Öyküyü anlatırken oğlum araya girdi ve bana şunu sordu:
“Baba bu balık her şeyi yapabilecek kadar sihirli ise neden kendisini oltadan kurtarıp da dereye atmıyor?”
Babasının çocuğu!...
Kıble denize sırtını dönmek midir?
Coğrafya dersinde öğretmen haritada Mekke’nin yerini göstermiş ve demişti ki:
“Namaz kılarken kıble olarak buraya dönülüyor.”
Doğup büyüdüğüm yer Giresun’dur ve orada halk arasında bilinen namaz kılarken denize sırtını dönmektir. Haritaya bakarsak tam da öyle görünüyordu.
Yaz aylarında dini bilgilerimizi artırmak için gittiğimiz mektepte hocamız kıble konusuna değinmişti ve yine denize sırtımızı dönme mantığına dayanarak:
“Batlama’nın başka, Uzgur’un başka, Çıtlakkale’nin başkadır kıblesi…”
Yazık ki bilimsellikten yoksun olan bu tanıma göre camiler bile arkası denize dönük şekilde yapılmıştı. Burun şaklinde olan Giresun’un doğusundaki camilerle batısındaki camilerin kıble yönleri paralel değildi.

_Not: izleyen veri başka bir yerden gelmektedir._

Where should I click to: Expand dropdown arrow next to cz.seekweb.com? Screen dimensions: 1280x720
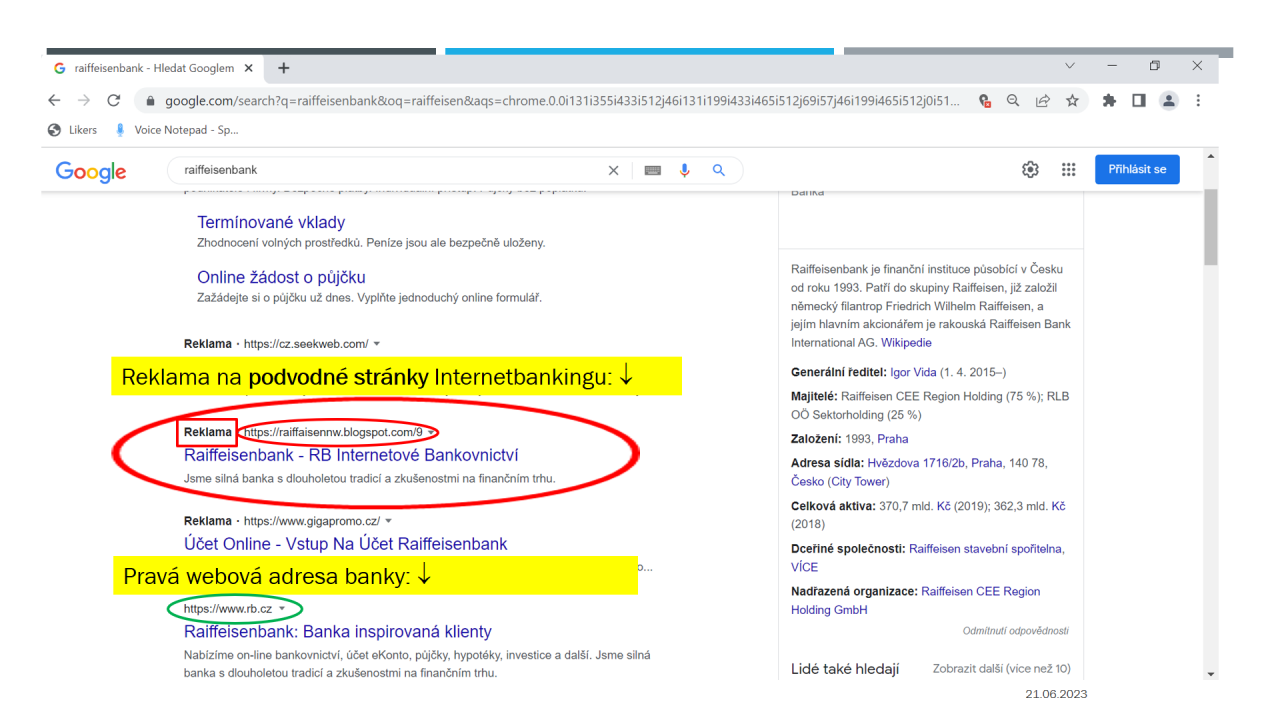[x=377, y=344]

Oysaki ben bu tanımı o zamanki mantığımla yanlış buluyordum. Bu kadar yakın mesafelerde kıble yönünün değişmemesi gerekiyordu… Daha sonra İstanbul’a taşındığımızda Eyüp’te bir caminin kıblesi Haliç’e dönüktü ve dedem çok şaşırıyordu bu işe.
“Denize doğru namaz kılınır mı?” diye sorup duruyordu…
(devam edecek)
Kadir Tozlu
09.04.2019
YORUMLAR
Henüz yorum yapılmamış.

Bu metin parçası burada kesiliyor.